Stored dataset items:
────────
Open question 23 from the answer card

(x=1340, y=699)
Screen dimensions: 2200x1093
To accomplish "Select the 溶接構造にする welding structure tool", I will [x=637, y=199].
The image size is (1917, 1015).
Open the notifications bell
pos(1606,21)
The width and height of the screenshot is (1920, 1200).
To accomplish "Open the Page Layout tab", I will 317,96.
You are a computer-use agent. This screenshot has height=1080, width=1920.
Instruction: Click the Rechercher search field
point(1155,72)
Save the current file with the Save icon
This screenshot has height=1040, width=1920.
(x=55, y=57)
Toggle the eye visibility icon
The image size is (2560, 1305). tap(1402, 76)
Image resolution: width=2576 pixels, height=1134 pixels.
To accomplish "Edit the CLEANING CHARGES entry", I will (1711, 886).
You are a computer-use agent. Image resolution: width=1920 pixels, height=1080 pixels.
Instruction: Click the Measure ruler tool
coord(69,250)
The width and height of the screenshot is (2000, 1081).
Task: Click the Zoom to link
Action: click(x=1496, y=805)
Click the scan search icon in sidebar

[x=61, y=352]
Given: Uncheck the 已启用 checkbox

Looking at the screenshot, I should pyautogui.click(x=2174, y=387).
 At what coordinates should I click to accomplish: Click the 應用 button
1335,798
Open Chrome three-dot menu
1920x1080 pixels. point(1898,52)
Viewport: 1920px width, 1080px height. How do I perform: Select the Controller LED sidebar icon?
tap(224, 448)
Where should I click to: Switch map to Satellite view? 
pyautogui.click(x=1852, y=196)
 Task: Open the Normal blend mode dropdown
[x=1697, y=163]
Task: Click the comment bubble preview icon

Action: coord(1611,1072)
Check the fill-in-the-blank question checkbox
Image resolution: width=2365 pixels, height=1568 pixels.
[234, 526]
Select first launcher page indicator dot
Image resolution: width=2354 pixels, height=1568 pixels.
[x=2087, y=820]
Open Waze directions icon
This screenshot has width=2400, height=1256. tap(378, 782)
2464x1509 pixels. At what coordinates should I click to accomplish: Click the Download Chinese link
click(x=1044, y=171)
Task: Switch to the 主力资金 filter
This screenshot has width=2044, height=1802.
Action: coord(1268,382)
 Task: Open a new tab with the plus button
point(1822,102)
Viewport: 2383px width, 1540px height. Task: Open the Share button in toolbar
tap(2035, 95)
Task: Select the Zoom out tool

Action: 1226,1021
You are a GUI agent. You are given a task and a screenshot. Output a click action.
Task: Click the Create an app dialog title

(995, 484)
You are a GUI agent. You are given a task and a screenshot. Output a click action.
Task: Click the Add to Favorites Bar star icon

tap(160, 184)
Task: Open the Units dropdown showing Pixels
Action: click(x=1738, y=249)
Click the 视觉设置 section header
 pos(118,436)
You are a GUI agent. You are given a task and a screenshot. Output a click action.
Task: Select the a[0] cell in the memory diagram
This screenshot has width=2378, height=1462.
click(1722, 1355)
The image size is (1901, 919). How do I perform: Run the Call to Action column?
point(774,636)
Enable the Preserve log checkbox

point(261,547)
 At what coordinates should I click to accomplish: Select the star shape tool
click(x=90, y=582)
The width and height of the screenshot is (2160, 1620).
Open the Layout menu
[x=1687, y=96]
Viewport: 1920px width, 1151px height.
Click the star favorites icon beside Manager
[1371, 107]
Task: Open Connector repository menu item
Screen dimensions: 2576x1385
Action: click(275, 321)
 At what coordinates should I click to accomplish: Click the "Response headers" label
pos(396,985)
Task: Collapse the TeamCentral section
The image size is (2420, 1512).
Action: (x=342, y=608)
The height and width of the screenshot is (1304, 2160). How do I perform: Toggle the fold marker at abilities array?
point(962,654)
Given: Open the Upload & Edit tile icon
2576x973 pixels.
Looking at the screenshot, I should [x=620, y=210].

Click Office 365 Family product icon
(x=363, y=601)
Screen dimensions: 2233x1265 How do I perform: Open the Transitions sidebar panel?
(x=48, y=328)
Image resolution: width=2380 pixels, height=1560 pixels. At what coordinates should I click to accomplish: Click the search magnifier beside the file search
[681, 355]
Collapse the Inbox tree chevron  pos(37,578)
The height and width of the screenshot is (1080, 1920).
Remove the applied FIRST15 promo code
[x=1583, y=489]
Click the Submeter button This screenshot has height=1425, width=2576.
────────
» **PROMPT**
Among the lines above, find those with the string "computer" and copy them.

» **RESPONSE AREA**
You are a computer-use agent. This screenshot has height=1080, width=1920.
You are a computer-use agent. Image resolution: width=1920 pixels, height=1080 pixels.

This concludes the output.